Objectives:
A – Reproduce a passage from the job posting word for word, beginning at the words "You’ll partner directly" and stopping after the words "performance, and maintainability.".
B – According to the job posting, how many years of managing or leading engineers are required?

Source excerpt:
-
Engineering Manager, Observability Platform
- NVIDIA (Santa Clara, CA)
-
At NVIDIA, we pride ourselves on data-driven decision-making, and the data science platform team is at the heart of this initiative. NVIDIA runs some of the most demanding AI, data, and platform workloads on the planet and none of it works without a reliable, high-scale observability foundation. We’re hiring an Engineering Manager to lead the team that builds and operates NVIDIA’s global observability platform: the system that carries every metric, log, trace, profile, and event our engineers rely on to understand and debug their services. This isn’t a traditional people-manager role. You’ll stay close to the technology, guide architecture decisions, review designs and code, and help the team solve real distributed-systems challenges. You’ll work with engineers to shape how services instrument themselves, how we ingest and store high-cardinality telemetry, and how observability fits cleanly into NVIDIA’s broader platform ecosystem.
You’ll partner directly with platform, infrastructure, and application teams to evolve how telemetry flows across metrics, logs, traces, profiling, and events. You’ll coach and mentor engineers, build strong technical habits, and drive a roadmap that keeps the platform reliable and ready for NVIDIA’s rapid growth. If you enjoy deep technical work, high-throughput pipelines, open-source observability stacks, and helping engineers do the best work of their careers, this role is built for you.
What you’ll be doing:
+ Leading a team of engineers who design and build the core services, pipelines, and storage layers behind NVIDIA’s observability platform.
+ Creating a clear technical direction for the team and supporting work that emphasizes simplicity, performance, and maintainability.
+ Defining the architecture for distributed ingestion services, time-series storage, log and trace pipelines, query paths, and multi-region data flows.
+ Partnering with platform, infrastructure, and application teams to define data models, instrumentation patterns, APIs, and integration standards.
+ Strengthening engineering practices through better tooling, automated tests, schema management, API versioning, documentation, and safe rollout processes.
+ Helping engineers solve distributed-systems issues including ingestion load, indexing pressure, compaction behavior, query fan-out, and replication patterns.
+ Driving predictable execution through clear priorities, collaborative planning, and strong alignment across teams.
+ Representing the observability platform across NVIDIA, gathering feedback, and evolving the system to support future AI workloads.
What we need to see:
+ Bachelors or Master’s degree in Computer Science or a related technical field (or equivalent experience)
+ 8+ overall years building distributed systems, with a focus on observability and monitoring systems, and 3+ years managing or leading engineers.
+ Experience with modern observability stacks such as Prometheus, Thanos, Mimir, Loki, OpenSearch, Jaeger, Tempo, or OpenTelemetry or equivalent experience.
+ Strong foundations in distributed systems concepts including replication, sharding, durability, consensus, and performance tuning.
+ Hands-on experience designing or scaling ingestion pipelines, time-series engines, trace backends, or log indexing systems, especially in high-cardinality environments.
+ Ability to read and review Go or Python code and support engineers through technical decision-making.
+ Clear architectural thinking with a focus on stable APIs, predictable performance, and long-term evolution.

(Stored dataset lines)

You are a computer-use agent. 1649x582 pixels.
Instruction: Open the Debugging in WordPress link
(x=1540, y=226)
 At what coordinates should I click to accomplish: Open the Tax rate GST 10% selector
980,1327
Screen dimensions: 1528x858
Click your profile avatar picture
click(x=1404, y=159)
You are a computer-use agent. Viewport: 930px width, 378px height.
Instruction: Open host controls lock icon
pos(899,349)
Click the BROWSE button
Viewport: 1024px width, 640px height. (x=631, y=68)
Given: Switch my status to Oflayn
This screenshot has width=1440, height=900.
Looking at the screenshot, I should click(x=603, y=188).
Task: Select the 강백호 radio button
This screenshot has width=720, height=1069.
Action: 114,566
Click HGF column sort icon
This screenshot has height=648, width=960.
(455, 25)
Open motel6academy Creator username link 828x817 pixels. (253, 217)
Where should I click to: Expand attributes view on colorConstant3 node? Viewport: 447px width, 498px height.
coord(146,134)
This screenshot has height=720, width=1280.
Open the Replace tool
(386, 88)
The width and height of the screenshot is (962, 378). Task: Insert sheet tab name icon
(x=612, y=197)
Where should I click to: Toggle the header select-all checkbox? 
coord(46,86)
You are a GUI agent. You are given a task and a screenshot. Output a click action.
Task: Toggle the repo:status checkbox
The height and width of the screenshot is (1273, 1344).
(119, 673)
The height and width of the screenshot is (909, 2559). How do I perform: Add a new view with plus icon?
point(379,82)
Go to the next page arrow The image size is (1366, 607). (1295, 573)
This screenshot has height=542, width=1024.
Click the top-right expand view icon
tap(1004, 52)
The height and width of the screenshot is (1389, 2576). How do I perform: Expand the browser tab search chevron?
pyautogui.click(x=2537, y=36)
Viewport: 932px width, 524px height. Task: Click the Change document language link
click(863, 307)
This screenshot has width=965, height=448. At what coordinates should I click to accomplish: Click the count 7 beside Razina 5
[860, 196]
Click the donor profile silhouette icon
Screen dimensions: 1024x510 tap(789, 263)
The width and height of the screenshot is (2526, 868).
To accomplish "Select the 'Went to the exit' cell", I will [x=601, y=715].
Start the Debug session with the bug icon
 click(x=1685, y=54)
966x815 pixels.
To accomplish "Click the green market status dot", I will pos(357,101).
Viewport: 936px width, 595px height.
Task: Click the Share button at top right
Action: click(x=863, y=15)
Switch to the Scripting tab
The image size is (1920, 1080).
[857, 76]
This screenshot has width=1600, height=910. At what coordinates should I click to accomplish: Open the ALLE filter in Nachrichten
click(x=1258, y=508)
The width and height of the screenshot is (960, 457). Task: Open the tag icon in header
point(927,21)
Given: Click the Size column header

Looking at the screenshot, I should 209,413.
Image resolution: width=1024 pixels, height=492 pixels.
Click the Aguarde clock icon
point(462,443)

Answers for this exercise:
A –
You’ll partner directly with platform, infrastructure, and application teams to evolve how telemetry flows across metrics, logs, traces, profiling, and events. You’ll coach and mentor engineers, build strong technical habits, and drive a roadmap that keeps the platform reliable and ready for NVIDIA’s rapid growth. If you enjoy deep technical work, high-throughput pipelines, open-source observability stacks, and helping engineers do the best work of their careers, this role is built for you.
What you’ll be doing:
+ Leading a team of engineers who design and build the core services, pipelines, and storage layers behind NVIDIA’s observability platform.
+ Creating a clear technical direction for the team and supporting work that emphasizes simplicity, performance, and maintainability.

B – 3+ years